Two in the morning inside the counterterrorism division was a symphony of silence—just the hum of servers and the occasional echo of footsteps from a security patrol. She liked it this way. No eyes on her. No pity. No suspicious whispers when they thought she couldn’t hear.

Pulse keeping pace with the scrolling code, her fingers flew across the keyboard, chasing anomalies. Something had been off all night, hence why she’d stayed past her shift. There had been too many queries pinging from too many places that didn’t belong. An intrusion into a restricted DOD subnet. Cloaked. Sophisticated.

And familiar.

Brewer. She leaned closer to the string of data that her program was working on. “Son of a bitch,” she whispered, making certain connections that the computer software couldn’t.

Her heartbeat quickened as the signature buried in the breach decrypted itself on her screen—a digital fingerprint she hadn’t seen since right before Brewer had escaped custody. During her time as his minion, she’d memorized the code he used, and there it was, bold as hell.

Like he wanted her to see it.

Probably did.Bastard.

Accepting the challenge and his taunt, she shoved back from her desk and grabbed her tablet. The artificial lighting overhead flickered on as she passed beneath the sensors, her boots echoing across the polished floor toward Director Flynn’s office.

She didn’t care that it was still technically night. Flynn showed up early. Always did when something important broke. And the DOD breach was pretty damn important.

She stood outside his door, arms folded over her sweatshirt. As expected, the legend himself walked in moments later, travel mug in one hand, file folder in the other. Dark hair, matching eyes that assessed her as paused when he saw her, and an air that smacked of pure ego. “You look like hell, Mendoza.”

He’d earned the right to be full of himself. As the CIA’s former number one spy, he’d done things that made even her, with all of her underhanded past, cringe. “Always so full of compliments, Director. You always know how to make a girl feel good.” She hugged her tablet, her hands tight on the device. “I need a favor.”

He set the coffee down. “This about the breach?”

She passed him the tablet. “It’s Brewer. He’s back.”
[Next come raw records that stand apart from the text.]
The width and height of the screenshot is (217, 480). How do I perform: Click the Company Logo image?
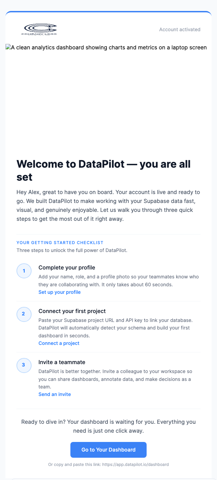[40, 29]
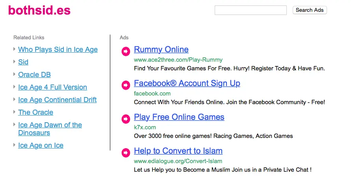This screenshot has height=189, width=351.
Task: Click the triangle bullet beside Oracle DB
Action: click(x=15, y=75)
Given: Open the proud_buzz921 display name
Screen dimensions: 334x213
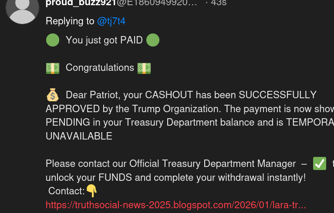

He yawned and rubbed his eyes. “That’s why I’m here before the butt crack of dawn. Washington is on high alert. Everybody. The Pentagon, White House, the Bureau, even the Justice Department.”
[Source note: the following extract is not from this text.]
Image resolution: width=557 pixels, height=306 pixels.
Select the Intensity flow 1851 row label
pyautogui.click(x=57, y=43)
“This signature?” She tapped the screen. “It matches the algorithm from the Berlin servers.”

“Funny thing about signatures…anyone can fake one. Or plant one.” He plopped into his black leather ergonomic chair and met her eyes. “Makes me wonder why Brewer’s prints keep showing up on your watch.”
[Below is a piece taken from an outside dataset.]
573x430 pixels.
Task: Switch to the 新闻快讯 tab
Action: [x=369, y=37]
The accusation clawed under her skin, same as always.Bastard number two. Her jaw tightened, her words filled with classic annoyance. “I didn’t fake this, Flynn. It’s Brewer. And if you let me back in the field, I can prove it.”

He didn’t answer. Not directly, at least. He woke his computer and entered his encrypted passcode. “He’s flexing his muscle to send us running around like chickens. It’s working—he’s got every ABC institution freaking the hell out right now.”

“This isn’t about scaring us. He’s looking for something.”

“Aren’t we all?” He scanned his screen, his face hard as granite. “He wants to rule the world, and he’s letting us know he’s back on the chess board.”

Adrenaline coursed through her system, making her antsy. Under his designer suit, Flynn was still an elite spy. One who understood her drive and ambition, but who’d been holding her back for the past six months since Brewer had escaped from the hospital. “He’s looking for something specific. In the Pentagon.”

He glanced at the signature code she still pointed to, faint purple shadows under his eyes. Like her, he wasn’t sleeping, either. “Like what?”

“Could be a dozen different things. In Berlin, it was high-level security documents. But this feels different.”

“We don’t run on feelings, Jes.”

Gold medal bastard. She regrouped, finding the words he would listen to. “I believe he’s looking for the AIs.” At her boss’s raised brow, she continued. “Specific AIs the Pentagon uses for drones.”

“So he can take control of them?”

Now, he was catching on. “Can you imagine the fallout?”